Though O’Connell’s tattoos might be slightly more conspicuous, we all have distinct physical markings that show who we are and where we’ve come from. IN fact, O’Connell’s other obvious traits that made him separate from the Islander community (his skin color, appearance, etc.) may have been one of the reasons the tattoos would have been necessary. I often think about my “markings” when I visit Cristo Rey. There, I am clearly set apart from the students, because of my age and race, but also because I don’t have a uniform and I’m dressed in business casual and I have a plastic nametag that says “Ms. Rose Miola.” I find that these differences contribute to a separation between my tutee and I, probably so that the students respect me. Yet this separation makes me uncomfortable. It seems to reinforce this way of thinking that I want to avoid: this superior-inferior, teacher-student relationship in which one person (me) clearly knows more and is higher than the other. I feel like I’m saying, “Here I am, this white preppy girl, coming in to show you how to do your homework.” I feel that service should be different than this, that something about my approach needed to change. As Rachel Neohman encourages in her article “Helping Versus Serving,” I want to engage with the other on a human level. Rather than solely focusing on my tutee’s struggles, I want to connect with my own struggles, and then serve my tutee out of my own darkness.
The answer is relationship. Not a relationship of superiority, but a friendship. Asking my tutee questions about her life. Joking. Repetitive visits. Complimenting her style in accessories, while at the same time ignoring her difference in appearance. Sure, O’Connell and I both have experienced the situation in which our physical markings allow us to be accepted or isolated, inferior or superior. Yet, I imagine that the important part for O’Connell’s tattoo was not the tattoo itself on face value, but rather the relationships it represented. The tattoo was a physical manifestation of the fact that he entered into a community, engaging with the people on a human level, sharing in their custom.

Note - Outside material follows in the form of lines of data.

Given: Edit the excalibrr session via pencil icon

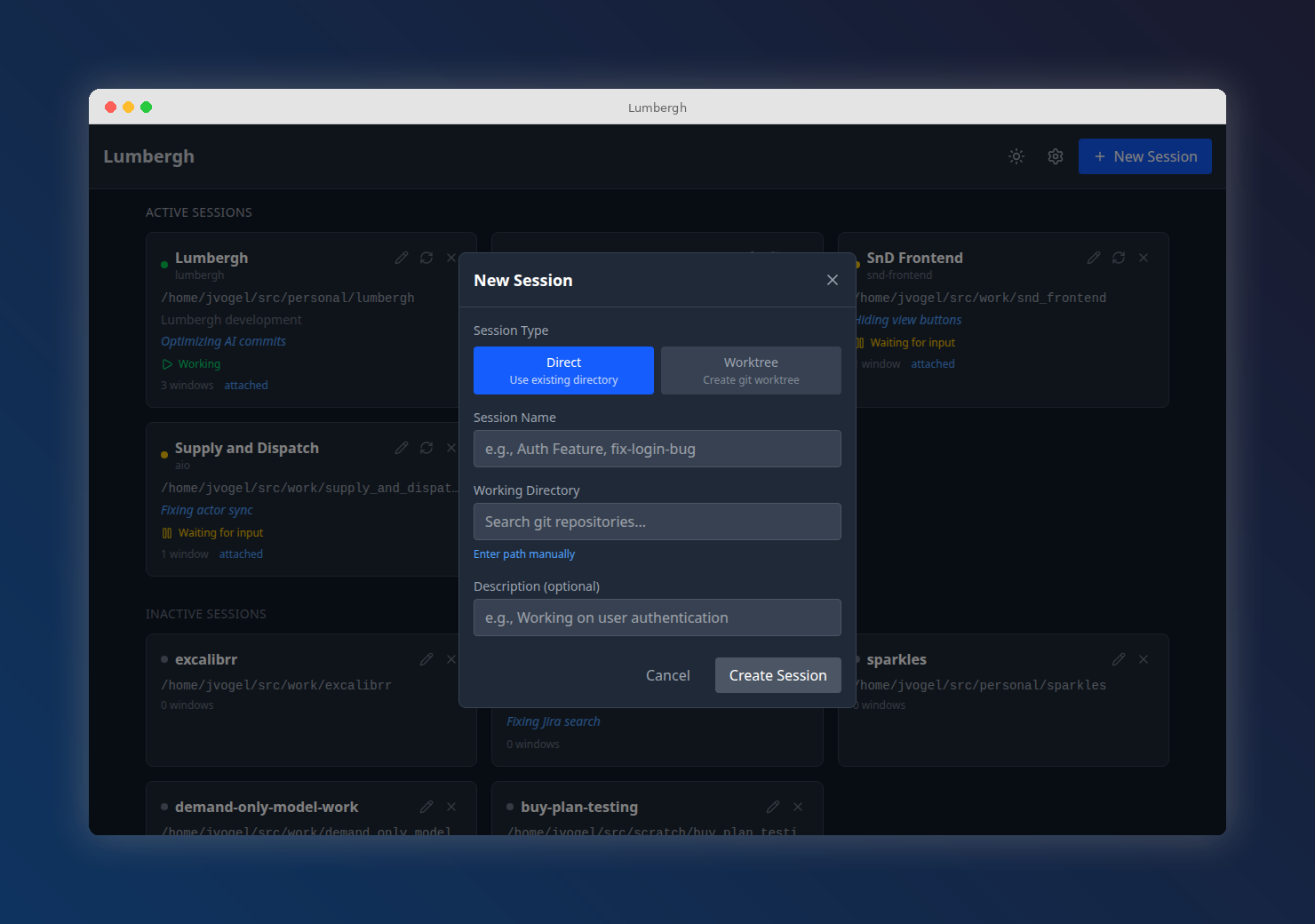Looking at the screenshot, I should pyautogui.click(x=426, y=659).
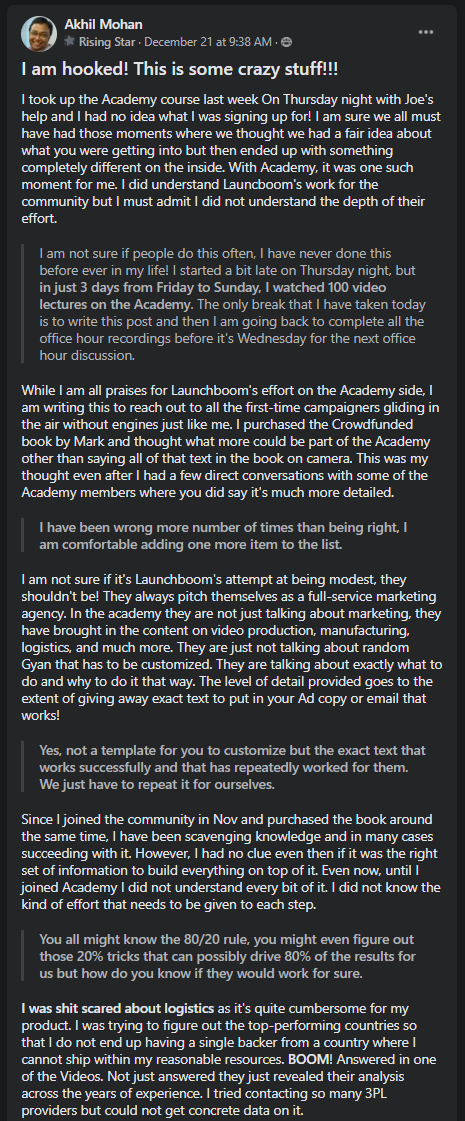465x1121 pixels.
Task: Click the bold "I was shit scared about logistics"
Action: [x=117, y=1009]
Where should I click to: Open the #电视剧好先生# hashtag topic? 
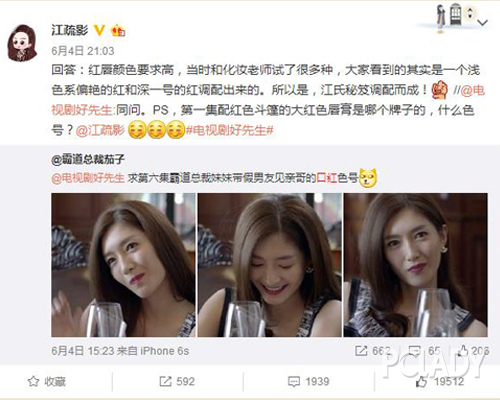(230, 130)

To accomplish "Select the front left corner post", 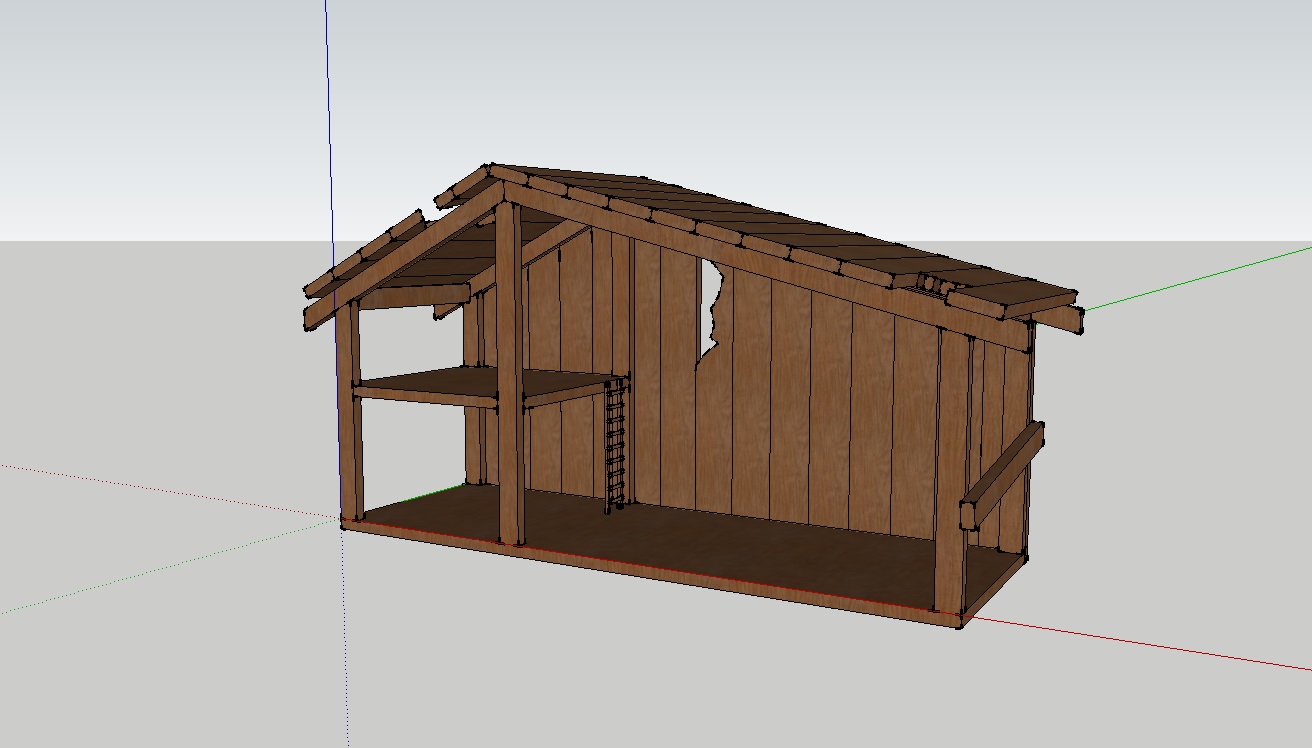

There’s no question that because of our different life experiences I have markings that are different from my tutee, Ashley. Yet though I will never wear bear the markings of having grown up in Baltimore city and I will never wear a Cristo Rey uniform, I can still enter into that world with relationship. Maybe as I share my laughter, thoughts, compliments, and instruction on Physics, I will take on a part of their culture.